Comparison of postoperative cellular
immune function
The expression of CD3+CD4+ T
lymphocytes, the CD56+ NK cell percentage and the
CD4/CD8 ratio were observed to be significantly higher following
treatment compared with prior to treatment in the control and
observation groups, and the percentage of
CD3+CD8+ T lymphocytes significantly
decreased (Fig. 2, P<0.05). The
increase of the CD3+CD4+ T lymphocytes, the
CD56+ NK cell percentage and the CD4/CD8 ratio, and the
reduction of the CD3+CD8+ T lymphocyte
percentage in the peripheral blood were identified to be
significantly increased in the observation group compared with the
control group (P<0.05).
Comparison of the cumulative recurrence
rate and the cumulative survival rate
In the 36 month follow-up, the median survival time
of the patients without disease in the control and observation
group was 22 months (95% confidence interval (CI): 16.230–27.770
months) and 28 months (95% CI: 24.390–31.610 months), respectively,
which was identified to be a statistically significant difference
(P<0.05). The cumulative recurrence rates over the three years
that were observed in the control group were 28.21, 52.56 and
76.92% compared with 11.39, 30.38 and 47.37% in the observation
group. This identified that the cumulative recurrence rates in the
observation group were significantly lower than those of the
control group (Fig. 3A;
P<0.05).
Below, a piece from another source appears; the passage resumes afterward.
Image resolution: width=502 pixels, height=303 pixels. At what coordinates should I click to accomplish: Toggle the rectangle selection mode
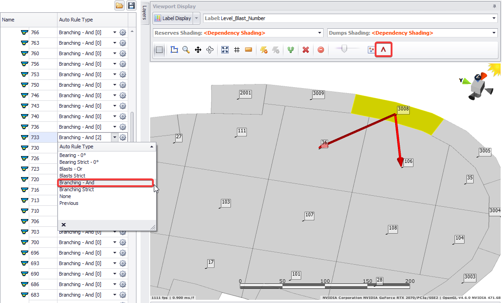(159, 50)
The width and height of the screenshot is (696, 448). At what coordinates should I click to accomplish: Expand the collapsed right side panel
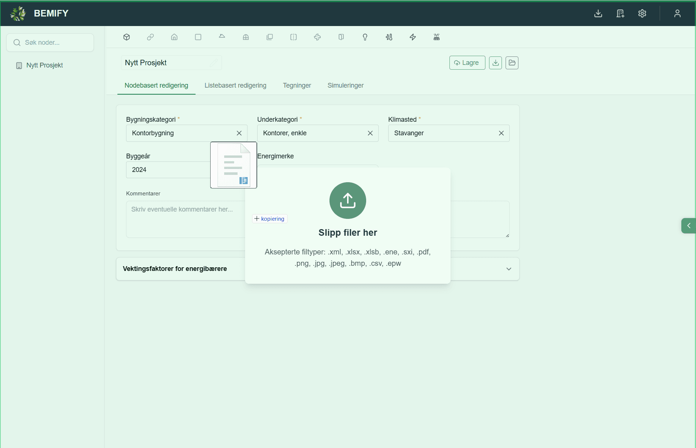click(x=689, y=226)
In addition, the cumulative survival rates over the
three years that were observed in the control group were 6.33,
29.11 and 58.23% compared with 37.14, 41.03 and 62.82% in the
observation group. This demonstrated that the cumulative survival
rates in the observation group were significantly higher than that
of the control group (Fig. 3B,
P<0.05).
Discussion
Previous studies have shown that in patients with
stage IIIA NSCLC, the median survival time and five-year survival
rates of patients that underwent surgery were similar to that of
the patients that were treated with GP chemotherapy, which
indicated that surgery alone does not result in a significantly
improved prognosis (12,13). Recurrence following surgery is the
leading cause of mortality in patients with NSCLC, 80% of which
develop distant metastases and 20% exhibit a local recurrence
(14). Therefore, optimizing the
postoperative treatment is critical to reduce the incidence of
postoperative recurrence and, thus, extend the survival time of
patients. Radiotherapy and chemotherapy are common methods of
treating patients with NSCLC; however, it has been found that
radiotherapy and chemotherapy do not alter the long-term outcome in
the majority of stage IIIA patients, which may be associated with a
plateau in the efficacy of these therapies (15). In recent years, as a result of
investigation into the immune function associated with cancer
development and metastasis, cellular-immunity based therapeutic
strategies have been gradually applied to certain malignant types
of tumors, including gastric, bladder and breast cancer, with
significant effects (16–18). DCs are primary antigen-presenting
cells within the body and are able to release large quantities of
cytokines, such as INF and IL-12, which mediate antitumor immune
responses via multiple pathways (19). CIK cells are a cell subset of
heterogeneous NK cell-like cells, which originate from peripheral
blood mononuclear cells and are induced by a variety of cytokines
in vivo. The CD16+CD56+ double
positive cell subset within CIK cells releases a large quantity of
antitumor-associated cytokines and exhibits a strong cytotoxic
effect on tumor cells independent of major histocompatibility
complex II (20). Therefore, in
the present study, NSCLC patients were treated with DC-CIK cell
immunotherapy on the basis of a GP regimen to investigate its
impact on recurrence and survival time.
The immune function of the two patient groups was
analyzed in the present study. Numerous studies have shown that the
immune system (particularly the cellular immune system in cancer
patients) exhibits severe defects, including a reduction of
CD3+CD4+ T cells, an increase in the number
of CD3+CD8+ T cells, a decrease in the
CD4+/CD8+ ratio and a depression of NK cell
killing activity (8). The present
study demonstrated that the percentage of T lymphocyte and NK cell
subsets in peripheral blood were severely abnormal in the
observation and control group patients. The number of
CD3+CD4+ T cells, the NK cell percentage and
the CD4+/CD8+ ratio were significantly higher
in the control and observation groups following treatment compared
with before treatment; conversely, the
CD3+CD8+ T cell percentage was significantly
decreased. Furthermore, the immune function of the observation
group patients following treatment was significantly improved
compared with the control group patients. The results indicated
that immune function was restored in the DC-CIK cell-therapy
treated patients. Enhancement of immune capacity considerably
improved the antitumor immune response, which efficiently killed
the residual tumor cells following surgery, in addition to
effectively preventing tumor metastasis and recurrence, as well as
prolonging the survival time of patients.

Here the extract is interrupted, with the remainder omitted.